第37章 どうか俺の
自分達の間違いに気付き、わざわざ謝ってくれた。それだけで、俺にとっては十分過ぎるほど嬉しい出来事だった。
ただ今は、タイミングが悪い。
「い、いえ!気にしないで下さい。俺も、本当に気にして無いんで。それより今は、ちょっと急いでて…」
「万理〜!お前、いい奴だなぁ!イケメンなのに!」
「本当だよ!心広いぜ…!イケメンなのに!」
彼らは、イケメンに何か嫌な思い出でもあるのだろうか。
「イケメンだけど、僕は万理が大好きだよ!
それだけ優しくて格好良かったら、そりゃあんな可愛い彼女出来るよなぁ…羨ましい…」
「そうだそうだ、万理。お前から、彼女にも謝っといてくれな」
「そういえば、お前の彼女は 何であんな所に1人でいたんだ?」
「先輩!エリを見たんですか!?」
急に目の色を変えて 掴みかかってくる俺に、彼は面食らったようだった。しかし、すぐに欲しい答えをくれる。

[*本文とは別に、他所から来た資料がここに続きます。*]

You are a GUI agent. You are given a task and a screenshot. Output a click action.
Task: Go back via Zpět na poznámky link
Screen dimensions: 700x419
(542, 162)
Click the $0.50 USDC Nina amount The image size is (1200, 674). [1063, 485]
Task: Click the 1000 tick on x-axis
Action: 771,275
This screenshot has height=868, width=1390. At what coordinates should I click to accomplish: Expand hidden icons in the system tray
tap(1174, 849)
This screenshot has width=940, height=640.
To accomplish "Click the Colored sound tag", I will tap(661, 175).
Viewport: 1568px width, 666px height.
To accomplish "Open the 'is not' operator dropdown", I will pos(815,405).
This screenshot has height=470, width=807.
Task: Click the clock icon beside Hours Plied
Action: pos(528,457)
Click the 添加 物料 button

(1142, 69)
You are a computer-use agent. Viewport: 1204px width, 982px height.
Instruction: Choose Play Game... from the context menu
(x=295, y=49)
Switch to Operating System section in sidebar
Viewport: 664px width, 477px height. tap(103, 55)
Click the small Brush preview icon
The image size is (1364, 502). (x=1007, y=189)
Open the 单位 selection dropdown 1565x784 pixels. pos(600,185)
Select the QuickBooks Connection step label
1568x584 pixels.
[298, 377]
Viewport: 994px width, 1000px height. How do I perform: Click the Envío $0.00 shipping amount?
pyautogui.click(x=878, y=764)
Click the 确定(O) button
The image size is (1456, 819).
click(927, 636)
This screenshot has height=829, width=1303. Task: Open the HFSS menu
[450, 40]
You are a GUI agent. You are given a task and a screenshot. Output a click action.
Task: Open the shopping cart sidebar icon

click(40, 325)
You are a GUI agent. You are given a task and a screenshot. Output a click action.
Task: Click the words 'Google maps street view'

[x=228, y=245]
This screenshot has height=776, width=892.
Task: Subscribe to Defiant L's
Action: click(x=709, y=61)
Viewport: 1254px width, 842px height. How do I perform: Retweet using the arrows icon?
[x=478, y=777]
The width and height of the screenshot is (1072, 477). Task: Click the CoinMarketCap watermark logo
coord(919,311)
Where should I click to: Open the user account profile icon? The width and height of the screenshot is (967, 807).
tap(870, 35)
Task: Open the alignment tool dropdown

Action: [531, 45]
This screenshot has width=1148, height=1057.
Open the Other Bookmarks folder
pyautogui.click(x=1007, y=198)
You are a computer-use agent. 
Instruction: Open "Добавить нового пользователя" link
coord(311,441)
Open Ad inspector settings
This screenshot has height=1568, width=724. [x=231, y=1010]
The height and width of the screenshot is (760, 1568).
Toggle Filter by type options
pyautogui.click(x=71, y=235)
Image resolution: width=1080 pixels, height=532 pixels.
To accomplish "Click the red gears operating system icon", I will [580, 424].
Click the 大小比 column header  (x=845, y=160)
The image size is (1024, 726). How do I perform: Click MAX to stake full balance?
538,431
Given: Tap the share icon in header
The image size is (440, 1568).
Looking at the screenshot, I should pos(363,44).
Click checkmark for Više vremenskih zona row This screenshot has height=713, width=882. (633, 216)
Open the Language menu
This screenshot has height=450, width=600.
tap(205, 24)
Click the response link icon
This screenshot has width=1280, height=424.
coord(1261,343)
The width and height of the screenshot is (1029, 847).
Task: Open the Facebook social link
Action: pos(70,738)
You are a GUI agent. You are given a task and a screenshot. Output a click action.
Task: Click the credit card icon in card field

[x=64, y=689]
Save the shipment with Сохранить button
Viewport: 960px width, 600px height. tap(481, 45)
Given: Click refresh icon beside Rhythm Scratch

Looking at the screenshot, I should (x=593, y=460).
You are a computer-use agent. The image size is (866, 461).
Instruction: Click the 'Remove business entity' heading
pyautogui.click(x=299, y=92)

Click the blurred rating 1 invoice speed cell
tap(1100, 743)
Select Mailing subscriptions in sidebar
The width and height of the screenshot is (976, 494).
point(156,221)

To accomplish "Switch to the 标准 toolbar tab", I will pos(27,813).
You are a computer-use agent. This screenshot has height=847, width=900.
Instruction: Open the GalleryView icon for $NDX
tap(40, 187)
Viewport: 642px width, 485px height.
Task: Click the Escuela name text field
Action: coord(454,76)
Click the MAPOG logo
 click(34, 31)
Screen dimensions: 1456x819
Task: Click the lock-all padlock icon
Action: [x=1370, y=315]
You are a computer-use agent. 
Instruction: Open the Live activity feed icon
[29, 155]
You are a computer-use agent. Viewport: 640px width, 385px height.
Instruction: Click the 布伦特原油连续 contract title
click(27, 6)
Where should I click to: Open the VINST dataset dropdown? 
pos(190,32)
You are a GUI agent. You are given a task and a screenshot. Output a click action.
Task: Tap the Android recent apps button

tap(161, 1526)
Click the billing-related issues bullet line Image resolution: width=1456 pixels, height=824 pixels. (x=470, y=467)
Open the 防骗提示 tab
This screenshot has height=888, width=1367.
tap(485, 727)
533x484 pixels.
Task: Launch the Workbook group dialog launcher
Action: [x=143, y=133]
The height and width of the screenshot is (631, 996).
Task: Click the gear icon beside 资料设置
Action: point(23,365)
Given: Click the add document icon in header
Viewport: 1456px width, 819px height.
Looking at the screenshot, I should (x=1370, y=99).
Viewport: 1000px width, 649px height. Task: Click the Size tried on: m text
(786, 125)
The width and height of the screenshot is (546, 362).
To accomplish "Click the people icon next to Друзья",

「あ、あぁ。俺達、さっき音楽室に楽器置きに行ったんだよ。そしたら、立ち入り禁止の屋上に続く階段を上がっていく彼女を見たんだよなー」
「ありがとうございます!」
俺は、最上階へと続く階段を目指して走り出した。
「万理ー!また一緒にやろうなー!」
「俺達、もっと上手くなるから!」
「愛してるぞー!イケメンだけどー!」
俺は、元気に叫ぶ先輩達に 大きく手を上げ答えた。しかし、体はもう真っ直ぐ前を向いて走り出している。
エリ。やっぱり俺は、間違っていなかったみたいだ。
困った時、自分1人の力じゃどうしようもない時。助けてくれるのは、やっぱり大切な仲間だ。
そんな大事な仲間の力を借りて、もうすぐエリを 迎えに行くよ。